**Exercise aim**
Report every line in the records below that holds the word "star".
┄┄┄┄┄┄
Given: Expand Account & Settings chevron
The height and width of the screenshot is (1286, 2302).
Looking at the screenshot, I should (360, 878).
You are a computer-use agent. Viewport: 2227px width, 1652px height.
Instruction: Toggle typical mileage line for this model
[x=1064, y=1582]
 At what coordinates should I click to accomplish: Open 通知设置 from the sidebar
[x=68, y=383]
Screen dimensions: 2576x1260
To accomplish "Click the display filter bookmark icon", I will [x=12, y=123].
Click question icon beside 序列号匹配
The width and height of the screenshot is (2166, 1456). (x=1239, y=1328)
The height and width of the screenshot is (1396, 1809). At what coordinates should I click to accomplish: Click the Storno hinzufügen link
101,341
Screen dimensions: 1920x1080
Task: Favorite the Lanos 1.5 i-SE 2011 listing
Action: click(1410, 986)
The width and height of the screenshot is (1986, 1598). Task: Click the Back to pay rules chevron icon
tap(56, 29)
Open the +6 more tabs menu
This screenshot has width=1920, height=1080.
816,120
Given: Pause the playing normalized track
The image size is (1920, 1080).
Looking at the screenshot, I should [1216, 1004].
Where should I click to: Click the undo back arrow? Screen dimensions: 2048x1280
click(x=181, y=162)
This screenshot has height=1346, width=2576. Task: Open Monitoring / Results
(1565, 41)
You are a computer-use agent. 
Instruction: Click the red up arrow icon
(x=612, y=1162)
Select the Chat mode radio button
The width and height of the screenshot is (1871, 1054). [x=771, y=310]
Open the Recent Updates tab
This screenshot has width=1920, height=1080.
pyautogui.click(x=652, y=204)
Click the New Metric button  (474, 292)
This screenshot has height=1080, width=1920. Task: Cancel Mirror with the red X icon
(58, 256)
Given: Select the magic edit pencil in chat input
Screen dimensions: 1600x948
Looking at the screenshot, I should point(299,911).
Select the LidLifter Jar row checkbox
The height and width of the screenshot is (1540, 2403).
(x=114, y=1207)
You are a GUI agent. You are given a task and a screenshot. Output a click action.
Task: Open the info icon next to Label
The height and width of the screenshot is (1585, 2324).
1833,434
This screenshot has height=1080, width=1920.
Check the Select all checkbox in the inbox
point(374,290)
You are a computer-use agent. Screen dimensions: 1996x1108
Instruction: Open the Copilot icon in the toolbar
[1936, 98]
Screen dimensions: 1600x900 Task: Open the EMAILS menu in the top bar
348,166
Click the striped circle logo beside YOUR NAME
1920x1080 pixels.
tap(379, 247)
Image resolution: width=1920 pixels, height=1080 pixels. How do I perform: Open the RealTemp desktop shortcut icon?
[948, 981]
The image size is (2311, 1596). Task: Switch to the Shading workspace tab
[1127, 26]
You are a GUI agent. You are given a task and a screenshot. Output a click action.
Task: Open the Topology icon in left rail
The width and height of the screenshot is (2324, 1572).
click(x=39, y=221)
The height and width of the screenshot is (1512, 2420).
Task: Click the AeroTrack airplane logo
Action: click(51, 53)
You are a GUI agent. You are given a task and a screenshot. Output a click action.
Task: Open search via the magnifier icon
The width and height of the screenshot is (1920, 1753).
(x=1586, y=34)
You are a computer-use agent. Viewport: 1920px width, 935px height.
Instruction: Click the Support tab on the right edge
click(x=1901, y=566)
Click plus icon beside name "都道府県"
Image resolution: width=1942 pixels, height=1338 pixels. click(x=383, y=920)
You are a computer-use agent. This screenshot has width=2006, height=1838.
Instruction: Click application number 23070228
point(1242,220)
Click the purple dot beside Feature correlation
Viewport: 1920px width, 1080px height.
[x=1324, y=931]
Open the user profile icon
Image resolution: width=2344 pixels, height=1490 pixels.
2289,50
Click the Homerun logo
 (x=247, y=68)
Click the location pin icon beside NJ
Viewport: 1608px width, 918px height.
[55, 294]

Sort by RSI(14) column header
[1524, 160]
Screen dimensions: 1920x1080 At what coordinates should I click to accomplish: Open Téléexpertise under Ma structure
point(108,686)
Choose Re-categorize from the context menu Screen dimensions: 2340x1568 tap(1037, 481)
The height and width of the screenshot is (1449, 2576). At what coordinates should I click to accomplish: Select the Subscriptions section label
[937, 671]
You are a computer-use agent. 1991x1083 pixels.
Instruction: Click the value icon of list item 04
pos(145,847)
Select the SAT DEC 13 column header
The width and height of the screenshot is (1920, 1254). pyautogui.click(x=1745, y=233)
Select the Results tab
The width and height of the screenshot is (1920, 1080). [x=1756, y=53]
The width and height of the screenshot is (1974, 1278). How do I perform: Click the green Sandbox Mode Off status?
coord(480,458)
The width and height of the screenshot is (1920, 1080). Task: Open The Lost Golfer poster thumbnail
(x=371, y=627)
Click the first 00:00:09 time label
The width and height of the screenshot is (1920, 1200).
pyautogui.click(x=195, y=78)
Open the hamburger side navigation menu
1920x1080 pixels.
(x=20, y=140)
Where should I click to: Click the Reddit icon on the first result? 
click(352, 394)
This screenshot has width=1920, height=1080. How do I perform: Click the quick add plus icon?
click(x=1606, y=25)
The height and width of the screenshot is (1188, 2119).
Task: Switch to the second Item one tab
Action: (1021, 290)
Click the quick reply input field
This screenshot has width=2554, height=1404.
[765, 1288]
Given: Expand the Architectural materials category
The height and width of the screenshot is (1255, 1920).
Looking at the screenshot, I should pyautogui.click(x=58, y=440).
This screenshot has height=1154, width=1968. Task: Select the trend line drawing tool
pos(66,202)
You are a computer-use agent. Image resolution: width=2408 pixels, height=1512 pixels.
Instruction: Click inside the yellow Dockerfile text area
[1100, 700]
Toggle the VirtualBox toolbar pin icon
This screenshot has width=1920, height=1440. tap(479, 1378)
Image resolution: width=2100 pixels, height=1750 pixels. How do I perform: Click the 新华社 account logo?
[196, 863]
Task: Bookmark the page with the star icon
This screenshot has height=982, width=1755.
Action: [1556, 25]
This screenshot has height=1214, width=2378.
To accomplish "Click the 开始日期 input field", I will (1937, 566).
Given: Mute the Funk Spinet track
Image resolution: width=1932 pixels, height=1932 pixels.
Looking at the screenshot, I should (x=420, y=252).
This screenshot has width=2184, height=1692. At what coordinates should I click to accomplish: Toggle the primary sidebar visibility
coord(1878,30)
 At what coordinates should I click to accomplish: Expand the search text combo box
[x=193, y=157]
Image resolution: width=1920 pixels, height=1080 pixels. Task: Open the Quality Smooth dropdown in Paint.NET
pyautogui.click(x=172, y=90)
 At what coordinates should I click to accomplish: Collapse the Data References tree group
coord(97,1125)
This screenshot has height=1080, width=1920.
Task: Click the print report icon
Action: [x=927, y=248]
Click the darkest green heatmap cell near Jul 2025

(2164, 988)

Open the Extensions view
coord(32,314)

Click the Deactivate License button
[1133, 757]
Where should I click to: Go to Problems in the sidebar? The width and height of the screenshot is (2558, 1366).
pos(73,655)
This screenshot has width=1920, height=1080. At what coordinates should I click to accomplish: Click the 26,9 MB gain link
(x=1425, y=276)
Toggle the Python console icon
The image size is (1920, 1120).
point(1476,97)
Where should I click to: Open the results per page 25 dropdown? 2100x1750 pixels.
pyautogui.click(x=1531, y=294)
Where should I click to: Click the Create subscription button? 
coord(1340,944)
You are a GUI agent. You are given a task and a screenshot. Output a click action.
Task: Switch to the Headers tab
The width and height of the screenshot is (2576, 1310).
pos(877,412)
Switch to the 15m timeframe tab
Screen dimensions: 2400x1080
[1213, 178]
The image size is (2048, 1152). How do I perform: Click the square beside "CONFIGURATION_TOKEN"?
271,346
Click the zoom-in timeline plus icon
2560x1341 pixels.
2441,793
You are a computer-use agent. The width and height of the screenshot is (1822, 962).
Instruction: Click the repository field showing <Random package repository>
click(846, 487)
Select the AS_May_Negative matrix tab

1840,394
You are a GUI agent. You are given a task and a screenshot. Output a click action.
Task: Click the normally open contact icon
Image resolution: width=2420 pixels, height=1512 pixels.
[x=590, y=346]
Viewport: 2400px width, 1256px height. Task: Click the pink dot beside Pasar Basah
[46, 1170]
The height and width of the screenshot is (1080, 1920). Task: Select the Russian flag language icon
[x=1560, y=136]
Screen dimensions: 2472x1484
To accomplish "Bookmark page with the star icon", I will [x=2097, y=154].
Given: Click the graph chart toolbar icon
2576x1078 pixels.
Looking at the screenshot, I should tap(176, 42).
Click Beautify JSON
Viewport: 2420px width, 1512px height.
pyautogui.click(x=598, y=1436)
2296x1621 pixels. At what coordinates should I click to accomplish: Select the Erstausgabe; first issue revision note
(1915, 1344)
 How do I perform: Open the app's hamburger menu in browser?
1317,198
┄┄┄┄┄┄
**Answer space**
Task: Bookmark the page with the star icon
To accomplish "Bookmark page with the star icon", I will [x=2097, y=154].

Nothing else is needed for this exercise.